Lula da Silva está preso. Ou seja, se o Supremo se dispusesse a alterar sua
jurisprudência sobre a prisão em segunda instância, o motivo seria evidente:
livrar o líder petista. Seria um casuísmo a apequenar o STF. Uma vez que o plenário
confirmou que a lei também se aplica ao sr. Lula da Silva, tenta-se, então,
mudar a lei. Ora, tais táticas não condizem com o Estado Democrático de
Direito.
Não obstante a completa ausência de razões objetivas para
uma mudança jurisprudencial, há ainda quem tente buscar a brecha que tanto
anima os criminosos no voto da ministra Rosa Weber, durante o julgamento do
habeas corpus do sr. Lula da Silva.

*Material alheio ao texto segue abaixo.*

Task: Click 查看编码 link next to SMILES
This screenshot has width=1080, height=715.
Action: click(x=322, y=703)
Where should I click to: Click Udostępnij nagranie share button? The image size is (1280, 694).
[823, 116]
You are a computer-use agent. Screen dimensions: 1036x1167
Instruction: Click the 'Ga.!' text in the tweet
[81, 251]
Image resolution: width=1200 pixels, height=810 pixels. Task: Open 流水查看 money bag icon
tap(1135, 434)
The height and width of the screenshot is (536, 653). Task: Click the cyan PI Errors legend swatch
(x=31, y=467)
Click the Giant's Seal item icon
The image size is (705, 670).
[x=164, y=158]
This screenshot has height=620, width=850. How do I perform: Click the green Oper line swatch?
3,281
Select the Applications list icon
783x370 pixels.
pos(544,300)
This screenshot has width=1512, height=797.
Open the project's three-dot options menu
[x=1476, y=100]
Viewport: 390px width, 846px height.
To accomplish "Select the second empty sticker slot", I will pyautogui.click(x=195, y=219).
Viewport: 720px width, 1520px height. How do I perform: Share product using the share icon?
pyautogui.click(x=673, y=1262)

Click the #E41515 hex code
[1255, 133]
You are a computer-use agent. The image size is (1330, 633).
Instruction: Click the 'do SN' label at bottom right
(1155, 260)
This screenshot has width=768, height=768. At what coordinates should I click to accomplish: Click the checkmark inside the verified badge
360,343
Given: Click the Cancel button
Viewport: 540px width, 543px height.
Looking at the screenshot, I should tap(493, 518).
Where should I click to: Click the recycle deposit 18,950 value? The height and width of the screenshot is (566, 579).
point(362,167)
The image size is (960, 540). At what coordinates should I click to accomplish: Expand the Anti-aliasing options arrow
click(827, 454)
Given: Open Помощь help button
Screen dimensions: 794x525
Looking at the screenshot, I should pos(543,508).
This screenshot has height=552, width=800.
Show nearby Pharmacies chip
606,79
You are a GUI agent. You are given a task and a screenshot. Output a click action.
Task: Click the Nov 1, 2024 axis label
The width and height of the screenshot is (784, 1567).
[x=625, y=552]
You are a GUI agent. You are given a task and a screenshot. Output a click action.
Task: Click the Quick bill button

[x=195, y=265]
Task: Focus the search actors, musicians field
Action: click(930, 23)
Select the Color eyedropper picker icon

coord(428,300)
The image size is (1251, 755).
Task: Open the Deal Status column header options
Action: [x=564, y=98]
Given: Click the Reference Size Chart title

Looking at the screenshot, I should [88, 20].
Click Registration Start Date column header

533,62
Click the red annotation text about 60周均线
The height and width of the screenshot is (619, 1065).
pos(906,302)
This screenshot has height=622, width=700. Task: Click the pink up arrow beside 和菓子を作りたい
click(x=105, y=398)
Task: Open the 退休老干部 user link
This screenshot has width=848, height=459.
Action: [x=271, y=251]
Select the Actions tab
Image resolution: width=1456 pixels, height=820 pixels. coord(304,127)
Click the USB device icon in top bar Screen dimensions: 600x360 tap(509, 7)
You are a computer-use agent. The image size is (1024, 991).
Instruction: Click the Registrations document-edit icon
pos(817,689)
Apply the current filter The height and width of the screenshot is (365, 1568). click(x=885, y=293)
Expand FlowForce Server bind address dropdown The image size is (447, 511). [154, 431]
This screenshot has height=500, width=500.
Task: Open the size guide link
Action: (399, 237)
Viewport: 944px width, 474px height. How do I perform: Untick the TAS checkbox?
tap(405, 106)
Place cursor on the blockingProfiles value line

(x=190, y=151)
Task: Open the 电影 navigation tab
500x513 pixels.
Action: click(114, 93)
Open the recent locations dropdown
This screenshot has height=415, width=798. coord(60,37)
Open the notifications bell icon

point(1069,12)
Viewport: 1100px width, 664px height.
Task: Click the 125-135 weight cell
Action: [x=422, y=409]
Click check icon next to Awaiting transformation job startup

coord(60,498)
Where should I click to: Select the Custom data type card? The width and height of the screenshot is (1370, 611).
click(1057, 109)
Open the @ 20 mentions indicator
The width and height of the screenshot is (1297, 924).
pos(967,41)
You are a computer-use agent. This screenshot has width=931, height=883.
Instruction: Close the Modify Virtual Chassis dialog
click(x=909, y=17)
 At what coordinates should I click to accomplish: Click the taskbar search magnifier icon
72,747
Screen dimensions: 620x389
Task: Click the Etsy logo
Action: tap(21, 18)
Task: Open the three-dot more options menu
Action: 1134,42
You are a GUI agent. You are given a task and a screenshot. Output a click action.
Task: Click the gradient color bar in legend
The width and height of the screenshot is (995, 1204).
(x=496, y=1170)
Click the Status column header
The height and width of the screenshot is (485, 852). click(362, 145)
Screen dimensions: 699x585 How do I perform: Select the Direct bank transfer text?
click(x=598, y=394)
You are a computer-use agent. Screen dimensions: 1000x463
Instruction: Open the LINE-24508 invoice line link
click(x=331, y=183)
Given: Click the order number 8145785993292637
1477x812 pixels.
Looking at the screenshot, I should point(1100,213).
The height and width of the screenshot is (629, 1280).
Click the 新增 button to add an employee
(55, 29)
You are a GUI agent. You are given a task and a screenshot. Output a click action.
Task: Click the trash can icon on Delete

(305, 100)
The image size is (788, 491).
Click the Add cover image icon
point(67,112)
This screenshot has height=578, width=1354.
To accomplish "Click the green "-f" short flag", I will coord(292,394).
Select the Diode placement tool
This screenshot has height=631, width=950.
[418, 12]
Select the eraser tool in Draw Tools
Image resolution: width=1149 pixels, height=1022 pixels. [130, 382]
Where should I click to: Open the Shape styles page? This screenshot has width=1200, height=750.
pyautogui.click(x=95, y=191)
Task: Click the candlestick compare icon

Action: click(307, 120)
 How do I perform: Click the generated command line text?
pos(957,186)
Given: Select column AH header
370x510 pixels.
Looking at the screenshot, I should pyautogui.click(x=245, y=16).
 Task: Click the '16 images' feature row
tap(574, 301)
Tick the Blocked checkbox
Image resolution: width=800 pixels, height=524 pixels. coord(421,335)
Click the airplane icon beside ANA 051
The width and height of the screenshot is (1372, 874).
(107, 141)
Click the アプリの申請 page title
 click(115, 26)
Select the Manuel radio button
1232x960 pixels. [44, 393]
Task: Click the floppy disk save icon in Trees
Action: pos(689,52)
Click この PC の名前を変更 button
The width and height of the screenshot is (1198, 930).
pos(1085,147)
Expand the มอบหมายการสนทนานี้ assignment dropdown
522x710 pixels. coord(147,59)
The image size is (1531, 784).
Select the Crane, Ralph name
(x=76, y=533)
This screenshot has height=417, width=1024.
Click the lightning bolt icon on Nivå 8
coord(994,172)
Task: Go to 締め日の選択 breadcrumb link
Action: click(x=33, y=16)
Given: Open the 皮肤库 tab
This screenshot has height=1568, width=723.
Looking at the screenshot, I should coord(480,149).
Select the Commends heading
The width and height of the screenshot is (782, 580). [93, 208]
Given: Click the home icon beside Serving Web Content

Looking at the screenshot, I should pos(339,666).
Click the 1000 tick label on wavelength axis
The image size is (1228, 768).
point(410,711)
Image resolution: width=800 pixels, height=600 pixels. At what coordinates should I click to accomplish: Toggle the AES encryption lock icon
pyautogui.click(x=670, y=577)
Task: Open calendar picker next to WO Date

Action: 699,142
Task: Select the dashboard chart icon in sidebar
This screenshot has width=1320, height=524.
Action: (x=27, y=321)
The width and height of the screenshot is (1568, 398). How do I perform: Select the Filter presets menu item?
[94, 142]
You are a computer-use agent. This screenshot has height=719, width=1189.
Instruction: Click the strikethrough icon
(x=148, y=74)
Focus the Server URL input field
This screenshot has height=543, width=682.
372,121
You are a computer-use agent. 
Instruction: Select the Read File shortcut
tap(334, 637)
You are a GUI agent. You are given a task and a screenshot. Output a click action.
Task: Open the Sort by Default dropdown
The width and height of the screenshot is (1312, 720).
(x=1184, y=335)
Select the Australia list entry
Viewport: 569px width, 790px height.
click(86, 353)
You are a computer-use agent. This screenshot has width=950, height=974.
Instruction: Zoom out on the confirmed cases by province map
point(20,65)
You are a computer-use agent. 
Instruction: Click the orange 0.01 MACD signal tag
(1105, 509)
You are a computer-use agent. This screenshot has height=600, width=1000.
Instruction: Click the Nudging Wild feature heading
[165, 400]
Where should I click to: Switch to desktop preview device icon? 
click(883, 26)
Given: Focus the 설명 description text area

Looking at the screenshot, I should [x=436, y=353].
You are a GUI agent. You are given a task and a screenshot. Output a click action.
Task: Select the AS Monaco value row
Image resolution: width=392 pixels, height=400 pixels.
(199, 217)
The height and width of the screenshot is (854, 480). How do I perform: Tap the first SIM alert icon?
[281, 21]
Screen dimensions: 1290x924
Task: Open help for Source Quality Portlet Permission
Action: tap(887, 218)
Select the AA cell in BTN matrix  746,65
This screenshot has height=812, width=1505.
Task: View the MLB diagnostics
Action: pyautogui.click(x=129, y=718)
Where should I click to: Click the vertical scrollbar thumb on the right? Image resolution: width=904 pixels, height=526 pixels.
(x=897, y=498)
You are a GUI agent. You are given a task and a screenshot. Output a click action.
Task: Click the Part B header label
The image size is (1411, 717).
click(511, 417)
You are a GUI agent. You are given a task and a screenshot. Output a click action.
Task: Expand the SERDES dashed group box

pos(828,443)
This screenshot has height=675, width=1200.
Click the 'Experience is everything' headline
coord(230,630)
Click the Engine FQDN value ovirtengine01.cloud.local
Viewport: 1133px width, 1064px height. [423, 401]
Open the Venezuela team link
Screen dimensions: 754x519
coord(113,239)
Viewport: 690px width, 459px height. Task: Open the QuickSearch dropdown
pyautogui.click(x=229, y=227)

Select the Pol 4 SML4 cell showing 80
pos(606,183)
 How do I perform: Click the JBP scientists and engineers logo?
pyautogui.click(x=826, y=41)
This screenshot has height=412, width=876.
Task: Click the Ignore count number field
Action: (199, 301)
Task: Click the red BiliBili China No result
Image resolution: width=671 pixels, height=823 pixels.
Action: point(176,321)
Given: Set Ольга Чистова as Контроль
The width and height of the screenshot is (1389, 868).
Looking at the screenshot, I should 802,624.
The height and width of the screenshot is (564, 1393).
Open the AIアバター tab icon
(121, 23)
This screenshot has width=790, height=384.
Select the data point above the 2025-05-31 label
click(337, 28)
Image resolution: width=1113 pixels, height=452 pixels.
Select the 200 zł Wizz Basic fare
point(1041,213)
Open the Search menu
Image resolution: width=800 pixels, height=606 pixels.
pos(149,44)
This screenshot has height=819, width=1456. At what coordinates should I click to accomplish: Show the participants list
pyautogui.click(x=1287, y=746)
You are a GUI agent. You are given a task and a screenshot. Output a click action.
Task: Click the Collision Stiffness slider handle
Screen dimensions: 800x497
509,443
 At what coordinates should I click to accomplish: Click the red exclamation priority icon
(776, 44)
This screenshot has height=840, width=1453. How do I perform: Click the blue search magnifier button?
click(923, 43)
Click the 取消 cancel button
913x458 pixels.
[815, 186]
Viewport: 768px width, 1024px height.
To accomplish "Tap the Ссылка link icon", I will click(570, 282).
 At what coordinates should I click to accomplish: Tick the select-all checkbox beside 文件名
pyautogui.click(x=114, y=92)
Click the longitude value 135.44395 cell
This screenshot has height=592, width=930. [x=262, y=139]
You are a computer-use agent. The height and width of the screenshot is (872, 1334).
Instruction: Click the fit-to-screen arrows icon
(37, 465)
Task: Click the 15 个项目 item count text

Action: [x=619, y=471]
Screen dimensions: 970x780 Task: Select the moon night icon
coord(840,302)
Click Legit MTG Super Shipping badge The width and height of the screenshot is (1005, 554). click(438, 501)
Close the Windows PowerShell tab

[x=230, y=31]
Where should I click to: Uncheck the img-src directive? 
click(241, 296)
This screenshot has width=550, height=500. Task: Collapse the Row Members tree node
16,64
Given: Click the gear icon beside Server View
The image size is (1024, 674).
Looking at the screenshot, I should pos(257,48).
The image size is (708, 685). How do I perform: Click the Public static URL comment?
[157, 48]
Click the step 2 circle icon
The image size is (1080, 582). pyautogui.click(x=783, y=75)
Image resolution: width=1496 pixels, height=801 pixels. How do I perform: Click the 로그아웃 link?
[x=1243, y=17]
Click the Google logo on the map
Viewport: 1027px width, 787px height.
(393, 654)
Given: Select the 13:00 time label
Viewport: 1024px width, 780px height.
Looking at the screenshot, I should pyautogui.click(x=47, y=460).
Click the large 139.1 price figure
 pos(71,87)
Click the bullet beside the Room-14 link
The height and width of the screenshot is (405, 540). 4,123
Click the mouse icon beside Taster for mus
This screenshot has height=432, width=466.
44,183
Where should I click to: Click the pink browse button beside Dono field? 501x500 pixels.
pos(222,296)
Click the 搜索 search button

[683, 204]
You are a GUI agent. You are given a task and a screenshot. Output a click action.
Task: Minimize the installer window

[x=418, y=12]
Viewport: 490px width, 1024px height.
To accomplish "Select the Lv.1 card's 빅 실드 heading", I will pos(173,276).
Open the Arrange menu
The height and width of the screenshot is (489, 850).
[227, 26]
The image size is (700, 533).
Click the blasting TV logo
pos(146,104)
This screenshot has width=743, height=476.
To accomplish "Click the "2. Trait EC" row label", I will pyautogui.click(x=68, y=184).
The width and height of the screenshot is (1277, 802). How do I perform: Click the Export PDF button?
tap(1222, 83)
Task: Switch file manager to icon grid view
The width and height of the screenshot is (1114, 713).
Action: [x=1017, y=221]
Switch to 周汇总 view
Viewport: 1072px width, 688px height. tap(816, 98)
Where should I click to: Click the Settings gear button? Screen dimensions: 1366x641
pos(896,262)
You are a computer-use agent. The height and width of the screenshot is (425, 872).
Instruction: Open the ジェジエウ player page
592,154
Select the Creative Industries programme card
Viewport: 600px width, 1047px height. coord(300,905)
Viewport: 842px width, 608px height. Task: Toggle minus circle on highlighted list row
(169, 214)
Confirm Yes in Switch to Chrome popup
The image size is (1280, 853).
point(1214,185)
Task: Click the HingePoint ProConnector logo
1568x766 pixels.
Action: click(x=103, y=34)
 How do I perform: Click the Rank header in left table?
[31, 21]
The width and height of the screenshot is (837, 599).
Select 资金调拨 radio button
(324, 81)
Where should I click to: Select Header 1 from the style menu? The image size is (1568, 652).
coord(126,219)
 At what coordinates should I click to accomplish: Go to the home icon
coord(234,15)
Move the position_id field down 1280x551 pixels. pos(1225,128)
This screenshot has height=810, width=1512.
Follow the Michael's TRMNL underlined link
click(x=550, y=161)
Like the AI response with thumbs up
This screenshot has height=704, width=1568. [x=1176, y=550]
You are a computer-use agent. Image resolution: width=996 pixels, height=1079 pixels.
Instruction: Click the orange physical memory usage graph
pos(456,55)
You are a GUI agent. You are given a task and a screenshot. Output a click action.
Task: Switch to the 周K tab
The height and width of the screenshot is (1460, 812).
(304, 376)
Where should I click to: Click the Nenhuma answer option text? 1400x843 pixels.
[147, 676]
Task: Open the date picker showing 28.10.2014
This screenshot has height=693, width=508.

Eis o sinuoso raciocínio: como a ministra
ressalvou que sua posição pessoal não condiz com a orientação da Suprema Corte
a respeito da possibilidade do início do cumprimento da pena após a condenação
em segunda instância, basta que tal orientação seja levada à pauta do plenário
para que, na atual composição do STF, outra maioria se forme, possibilitando uma
mudança de jurisprudência. Por consequência, o ex-presidente petista e tantos
outros condenados em segunda instância poderiam se livrar da cadeia, ao menos
por um tempo.
Desvencilhar-se de mais essa perniciosa manobra – que
expõe o STF ao ridículo, como se a jurisprudência da Corte tivesse a perenidade
de uma jogada de dados – não exige fazer futurologia, tentando descobrir como
cada ministro votaria em eventual julgamento sobre a matéria. A ministra Rosa
Weber foi enfática na defesa da atual orientação do Supremo sobre a prisão em
segunda instância. “A simples mudança de composição não constitui fator
suficiente para mudar jurisprudência”, disse a ministra. E, frente às
provocações do ministro Marco Aurélio de que, fosse outro o tema em pauta, ela
votaria de forma diferente, Rosa Weber foi firme. “Eu estabeleci as premissas
teóricas. (...) Quem me acompanha nesses 42 anos de magistratura não poderia
ter a menor dúvida com relação ao meu voto, porque eu tenho critérios e procuro
manter a coerência das minhas decisões”, afirmou a ministra.
Não há dúvida de que a coerência do Supremo impõe a
necessidade de respeito à sua jurisprudência. Almejar que, a cada semana, a
cada mês ou a cada semestre, o plenário volte a debater o mesmo assunto, numa
tentativa desesperada de atender ao interesse de pessoas bem determinadas, é
uma afronta ao STF e ao País, que precisa de sua corte constitucional voltada
para as reais prioridades nacionais.